Изменить размер шрифта - +
Невмоготу мне было думать, что Ритос принесет его в жертву своей дурацкой страсти.

Во‑вторых, я... мне нравилось вредить Ритосу, ненависть свою тешить. Ну, и потом, я сбежать хотела. Не умри Ритос, мне б здесь до конца дней куковать. Вот уж был весельчак – что твой гранитный валун. Колдуны живут дольше нас, смертных; я бы поседела и скрючилась от старости, а он бы меня пережил. Я не смела на него напасть, даже на сонного, – бесенок все время был начеку. И бежать не смела, я уж говорила, почему. Ну, я и решила: стравлю‑ка вас двоих, может, и удастся удрать в суматохе.

– Тебе не пришло в голову, что я, ни в чем не повинный человек, могу погибнуть в этой потасовке?

– Ах, я надеялась, ты победишь, ведь... ведь я на твоей смерти много не выгадаю. А ежели б и помер, – Ванора дернула плечиком, – что с того? Чего такого хорошего мне сделало твое человечество, чтоб я прям всех любила без разбора, как учат жрецы Астис?

Она сделала длинный глоток.

– Клянусь костяными сосцами Астис, в откровенности тебе не откажешь, – утирая губы, заметил Джориан. – Раз мы отсюда уходим, тарелки можно и не мыть. Скажи, где Ритос хранит лопату, я его закопаю, и питомца его тоже.
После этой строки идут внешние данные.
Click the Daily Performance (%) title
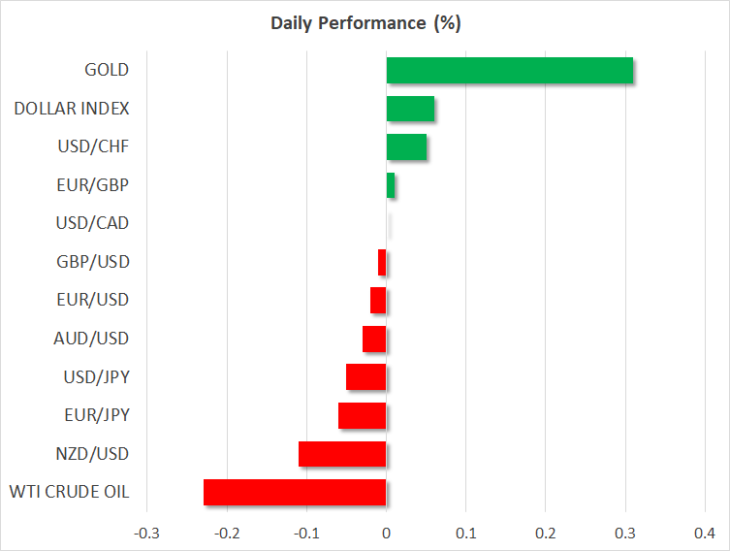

– На крю... на крюке в кузне справа от двери, пам... прям как войдешь, – язык у Ваноры заплетался. – Он б‑был так... такой аккуратист, каждой штучке – свой крючок, – и горе бедолаге, что перепутает крючки!

– Отлично! Я этим займусь; а ты пока собери пожитки, – проговорил Джориан и вышел, прихватив свечку.

 

* * *

 

Вернувшись через полчаса, Джориан обнаружил, что Ванора, некрасиво раскинувшись, лежит на полу, подол ее задрался, а в двух шагах валяется опорожненный кубок. Чего только он не делал: звал ее, толкал, тряс за плечо, бил по щекам и плескал в лицо холодной водой. Ответом было пьяное мычание и пронзительный храп.

– Дура чертова, – проворчал Джориан. – У нас и так мало времени, чтоб опередить леших; надо же было тебе нахлестаться!

Некоторое время он предавался невеселым размышлениям. Бросить ее нельзя, он не знает дороги. Тащить на себе нет смысла...

Джориан махнул рукой, растянулся на лавке и укрылся медвежьей шкурой. Когда он очнулся, за окнами светало. Джориана разбудила Ванора: она жадно целовала его мокрыми слюнявыми губами, бурно дышала и теребила одежду.

 

* * *

 

С восходом солнца, заперев дом Ритоса и кузницу, они тронулись в путь. У Джориана на поясе висел меч Рандир, вложенный в ножны, которые он отыскал в комнате кузнеца. Еще он прихватил кинжал работы Ритоса: смертоносное оружие с широким коротким лезвием и специальной защелкой – чтобы вынуть кинжал из ножен, надо было сперва нажать на кнопку. Рукояткой служил незатейливый, без всяких украшений, свинцовый набалдашник. Если бы потребовалось оглушить врага, такой кинжал можно было запросто превратить в удобную дубинку, используя нерасчехленное лезвие как рукоятку.

На плече у Джориана болтался верный лук‑самострел, а под рубахой была надета прочная кольчуга, также «позаимствованная» в доме Ритоса. Чувствуя себя силачом, которому ничего не стоит уложить слона ударом кулака, Джориан выпятил могучую грудь и проговорил:

– Придется потягаться с лешими. Может, они не скоро спохватятся, что кузнец запропастился. А пусть бы и так, мне без разницы.

Нагружая пожитками Ритосова ослика, Джориан во все горло распевал по‑кортольски бравурную песню.

– Чего распелся? – взъелась Ванора. – Ты своим ревом всех леших в округе всполошишь.

– Я просто счастлив, и все дела. Счастлив, потому как встретил свою единственную любовь.

– Любовь! – презрительно фыркнула Ванора.